▶ [EXPLORER LE DOCUMENT]:
A – Recopiez, dans l'extrait sur les « bullshit jobs », tout ce qui va de "Votre métier n’a-t-il" jusqu'à "tâches qu’il occupe.".
B – Répondez à ces questions sur l'extrait sur les « bullshit jobs » :
(i) En quelle année l'article que prolonge l'essai a-t-il été publié ?
(ii) D'après la définition citée, qu'est-ce que le salarié ne parvient pas à justifier ?
(iii) Qu'est-ce qui est décrit comme particulièrement douloureux à vivre pour celui qui occupe un « bullshit job » ?
C – Poursuivez l'extrait sur les « bullshit jobs » après sa dernière phrase.

▶ [EXTRAIT DE PAGE]:
---

Prolongeant un article publié en 2013 et qui avait eu un succès international, David Graeber diagnostique dans un essai la prolifération de ce qu’il appelle les "bullshits jobs", c’est-à-dire des métiers qui n’ont selon lui aucun sens. Diagnostic pertinent pour analyser notre monde du travail ou vision trop simpliste, voire elle aussi... "bullshit" ?

Votre métier n’a-t-il vraiment aucun sens ?  Ce que David Graeber appelle dans son livre un “bullshit job” est “une forme d’emploi rémunéré qui est tellement inutile, superflue ou néfaste que même le salarié ne parvient pas à justifier son existence, bien qu’il se sente obligé, pour honorer les termes de son contrat, de faire croire qu’il n’en est rien”. La dimension subjective est évidente : si vous ne pensez pas avoir un “bullshit job”, c’est que ce n’est certainement pas le cas. Un aspect particulièrement douloureux à vivre pour celui qui travaille dans un “bullshit job”, c’est le fait de devoir cacher aux autres et mentir sur la pertinence des tâches qu’il occupe.

---

▶ [DONNÉES SOURCES]:
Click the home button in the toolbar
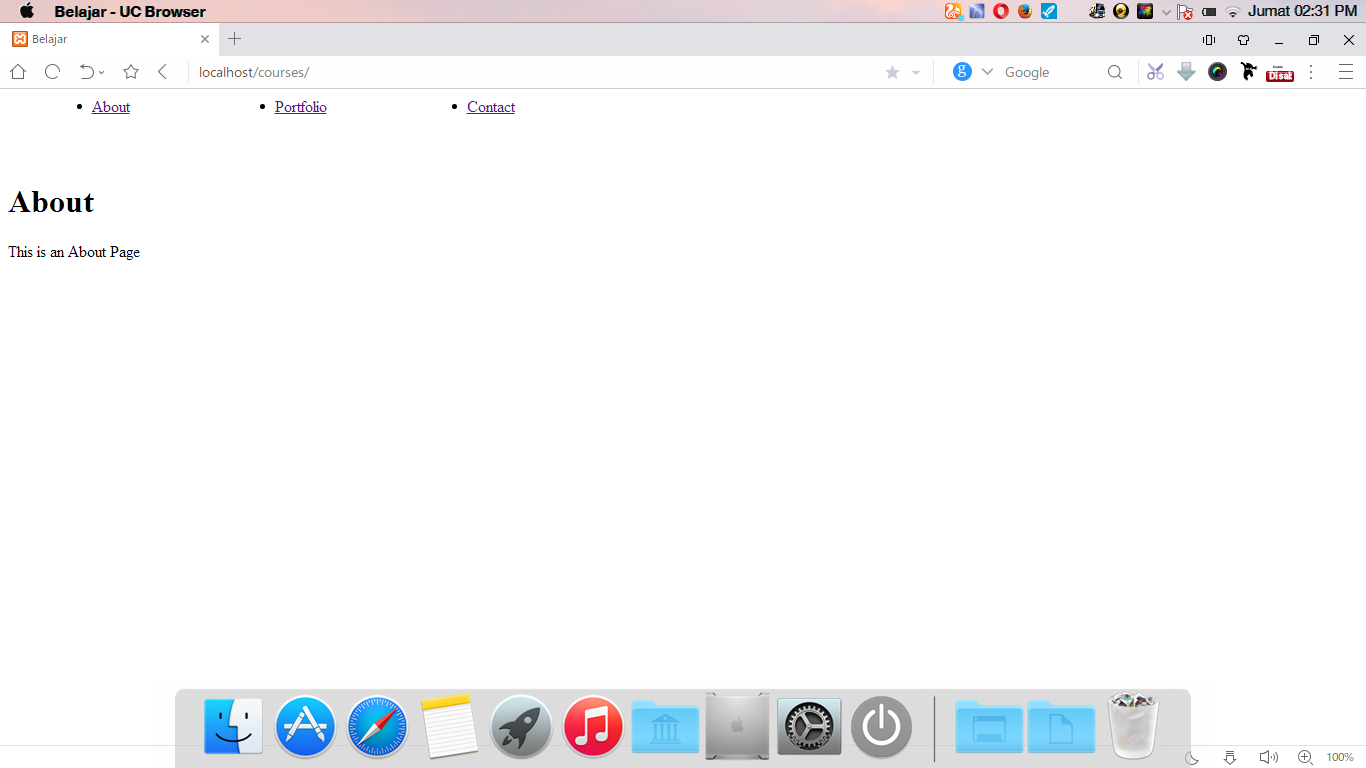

---

▶ [RÉPONSES PAR CONSIGNE]:
A –
Votre métier n’a-t-il vraiment aucun sens ?  Ce que David Graeber appelle dans son livre un “bullshit job” est “une forme d’emploi rémunéré qui est tellement inutile, superflue ou néfaste que même le salarié ne parvient pas à justifier son existence, bien qu’il se sente obligé, pour honorer les termes de son contrat, de faire croire qu’il n’en est rien”. La dimension subjective est évidente : si vous ne pensez pas avoir un “bullshit job”, c’est que ce n’est certainement pas le cas. Un aspect particulièrement douloureux à vivre pour celui qui travaille dans un “bullshit job”, c’est le fait de devoir cacher aux autres et mentir sur la pertinence des tâches qu’il occupe.

B –
(i) En 2013.
(ii) L'existence de son emploi.
(iii) Devoir cacher aux autres et mentir sur la pertinence des tâches qu'il occupe.

C –
Une typologie détaillée

David Graeber décrit cinq catégories d’emplois qui peuvent correspondre à cette définition. C’est cette variété qui explique que ce manque de sens puisse être lié à des phénomènes pluriels. Il y a les “les larbins”. Selon l’auteur, “les jobs de larbin sont ceux qui ont pour seul but — ou pour but premier — de permettre à quelqu’un d’autre de paraître ou de se sentir important.” Entrent dans cette catégorie tous les emplois de personnes créés dans le but de récompenser celui devenant ainsi le supérieur. David Graeber raconte ainsi de nombreux emplois absurdes dont la finalité n’a été pensée que bien après la décision d’embauche, ce qui rend les situations parfois cocasses.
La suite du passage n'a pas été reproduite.